Chi ha un po’ di dimestichezza con la fiction a puntate, a lungo andare ha voglia di qualcosa di nuovo. Si va alla ricerca della perla, di qualcosa che è stato inspiegabilmente relegato in un orario impossibile o che gode di un pubblico di nicchia. Purtroppo capita che se il pubblico è troppo di nicchia, quella serie abbia un’aspettativa di vita brevissima, lasciando uno sparuto gruppo di telespettatori con un senso di irrisolutezza che sfocia ben presto in forme di aggressività immotivata (fu spassosissima, all’epoca della chiusura della serie “Jericho”, la reazione dei fans che intasarono il centralino della casa di produzione, obbligandola a girare altre otto puntate per chiudere la storia). Altre volte una serie pare andare talmente bene che gli sceneggiatori possono decidere di ignorare la coerenza narrativa, dilatando all’inverosimile una storia che non ha molto altro da dire (è il caso di “How I met your mother”, che anziché terminare alla quarta stagione viaggia spedita verso la nona, per l’irritazione dei fans di tutto il mondo).

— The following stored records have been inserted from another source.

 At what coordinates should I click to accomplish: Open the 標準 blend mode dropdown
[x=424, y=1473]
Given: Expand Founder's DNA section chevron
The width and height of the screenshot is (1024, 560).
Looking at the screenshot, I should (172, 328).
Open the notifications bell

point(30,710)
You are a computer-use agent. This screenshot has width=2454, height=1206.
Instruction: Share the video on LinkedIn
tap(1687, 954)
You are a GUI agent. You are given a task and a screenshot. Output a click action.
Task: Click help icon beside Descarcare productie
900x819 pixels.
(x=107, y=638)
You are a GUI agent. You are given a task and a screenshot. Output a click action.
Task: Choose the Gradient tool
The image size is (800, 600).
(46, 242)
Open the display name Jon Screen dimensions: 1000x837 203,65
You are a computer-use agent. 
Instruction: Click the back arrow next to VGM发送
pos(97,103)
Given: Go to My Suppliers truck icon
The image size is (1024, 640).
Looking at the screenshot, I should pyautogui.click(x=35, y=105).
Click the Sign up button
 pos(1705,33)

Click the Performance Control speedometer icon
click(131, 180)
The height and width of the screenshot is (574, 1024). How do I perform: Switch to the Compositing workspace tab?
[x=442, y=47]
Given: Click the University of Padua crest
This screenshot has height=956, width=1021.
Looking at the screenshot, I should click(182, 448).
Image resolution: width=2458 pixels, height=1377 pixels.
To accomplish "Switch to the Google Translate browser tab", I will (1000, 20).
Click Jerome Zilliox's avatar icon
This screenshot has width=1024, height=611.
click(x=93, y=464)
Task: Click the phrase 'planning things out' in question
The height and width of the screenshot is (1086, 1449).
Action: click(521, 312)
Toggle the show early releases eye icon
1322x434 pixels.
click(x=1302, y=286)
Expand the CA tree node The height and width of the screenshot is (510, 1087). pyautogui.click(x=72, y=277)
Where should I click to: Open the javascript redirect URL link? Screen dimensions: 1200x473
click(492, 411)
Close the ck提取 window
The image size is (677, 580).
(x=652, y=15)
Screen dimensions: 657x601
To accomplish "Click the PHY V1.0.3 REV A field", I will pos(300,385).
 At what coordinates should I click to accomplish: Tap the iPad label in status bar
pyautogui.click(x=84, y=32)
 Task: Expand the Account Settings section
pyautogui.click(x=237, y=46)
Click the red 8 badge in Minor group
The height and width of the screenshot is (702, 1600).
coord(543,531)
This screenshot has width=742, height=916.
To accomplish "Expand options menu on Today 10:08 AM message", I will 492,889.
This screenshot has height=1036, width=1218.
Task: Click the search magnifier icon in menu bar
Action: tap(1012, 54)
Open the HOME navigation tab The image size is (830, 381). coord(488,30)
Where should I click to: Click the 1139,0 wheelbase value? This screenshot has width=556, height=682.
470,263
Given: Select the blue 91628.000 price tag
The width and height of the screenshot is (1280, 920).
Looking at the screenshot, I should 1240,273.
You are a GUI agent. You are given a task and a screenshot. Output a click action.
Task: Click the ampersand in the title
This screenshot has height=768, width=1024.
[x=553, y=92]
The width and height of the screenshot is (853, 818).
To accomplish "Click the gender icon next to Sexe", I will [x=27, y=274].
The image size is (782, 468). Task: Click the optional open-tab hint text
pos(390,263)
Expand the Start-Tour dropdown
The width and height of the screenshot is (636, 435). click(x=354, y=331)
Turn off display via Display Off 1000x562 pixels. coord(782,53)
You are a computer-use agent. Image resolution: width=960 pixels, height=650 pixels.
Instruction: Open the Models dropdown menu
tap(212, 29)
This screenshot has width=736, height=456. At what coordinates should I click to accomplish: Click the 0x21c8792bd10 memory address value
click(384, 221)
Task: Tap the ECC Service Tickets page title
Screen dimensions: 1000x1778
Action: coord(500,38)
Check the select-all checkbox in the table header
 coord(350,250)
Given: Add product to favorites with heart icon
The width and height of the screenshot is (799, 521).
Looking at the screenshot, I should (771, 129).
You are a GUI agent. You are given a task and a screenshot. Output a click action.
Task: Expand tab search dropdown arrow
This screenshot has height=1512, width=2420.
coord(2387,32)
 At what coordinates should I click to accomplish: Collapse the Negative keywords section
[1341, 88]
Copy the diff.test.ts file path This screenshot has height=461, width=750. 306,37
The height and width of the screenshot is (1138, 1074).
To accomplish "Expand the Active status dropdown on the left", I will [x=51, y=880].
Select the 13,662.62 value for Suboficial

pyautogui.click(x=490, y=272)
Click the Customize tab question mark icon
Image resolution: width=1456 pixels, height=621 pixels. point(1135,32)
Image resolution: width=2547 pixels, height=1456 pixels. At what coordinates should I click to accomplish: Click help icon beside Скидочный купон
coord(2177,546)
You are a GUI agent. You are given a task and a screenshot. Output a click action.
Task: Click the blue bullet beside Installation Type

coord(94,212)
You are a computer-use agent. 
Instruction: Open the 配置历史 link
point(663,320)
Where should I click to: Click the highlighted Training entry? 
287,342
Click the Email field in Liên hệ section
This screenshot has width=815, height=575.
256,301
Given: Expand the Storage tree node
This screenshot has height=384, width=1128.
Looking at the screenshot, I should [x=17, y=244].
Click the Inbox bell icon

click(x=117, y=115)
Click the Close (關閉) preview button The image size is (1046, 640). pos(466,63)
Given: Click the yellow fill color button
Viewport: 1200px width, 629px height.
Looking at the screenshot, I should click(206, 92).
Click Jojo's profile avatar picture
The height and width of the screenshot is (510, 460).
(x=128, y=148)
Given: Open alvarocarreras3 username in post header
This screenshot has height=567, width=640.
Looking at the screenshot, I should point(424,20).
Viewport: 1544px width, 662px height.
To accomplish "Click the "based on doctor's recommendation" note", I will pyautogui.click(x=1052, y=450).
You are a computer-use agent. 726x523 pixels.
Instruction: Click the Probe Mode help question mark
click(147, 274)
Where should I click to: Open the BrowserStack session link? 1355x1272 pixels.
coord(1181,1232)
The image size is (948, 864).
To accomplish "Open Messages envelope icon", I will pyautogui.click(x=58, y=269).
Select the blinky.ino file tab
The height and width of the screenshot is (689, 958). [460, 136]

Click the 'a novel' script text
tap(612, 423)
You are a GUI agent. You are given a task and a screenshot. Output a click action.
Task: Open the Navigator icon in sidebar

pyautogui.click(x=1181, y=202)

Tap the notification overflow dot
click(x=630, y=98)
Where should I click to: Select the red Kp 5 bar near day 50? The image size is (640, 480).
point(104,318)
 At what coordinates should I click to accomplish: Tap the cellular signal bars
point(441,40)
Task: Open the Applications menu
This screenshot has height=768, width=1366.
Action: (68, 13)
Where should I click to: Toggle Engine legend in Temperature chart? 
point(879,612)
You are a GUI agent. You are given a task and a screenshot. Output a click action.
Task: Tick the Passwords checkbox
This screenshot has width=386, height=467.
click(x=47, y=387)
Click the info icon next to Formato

Ma il momento massimo di isteria lo si raggiunge in occasione del finale. Tutto il tempo passato davanti a un televisore o a uno schermo di pc, tutte le trame aperte e portate avanti parallelamente devono risolversi negli ultimi quaranta minuti di vita della serie. E non sempre i risultati sono all’altezza delle aspettative (e quando si parla di finali deludenti lo spettro di “Lost” aleggia festante). Sembra che una chiusura all’altezza sia impossibile, almeno per quelle serie talmente mainstream che vorrebbero piacere a tutti, finendo per scontentarli.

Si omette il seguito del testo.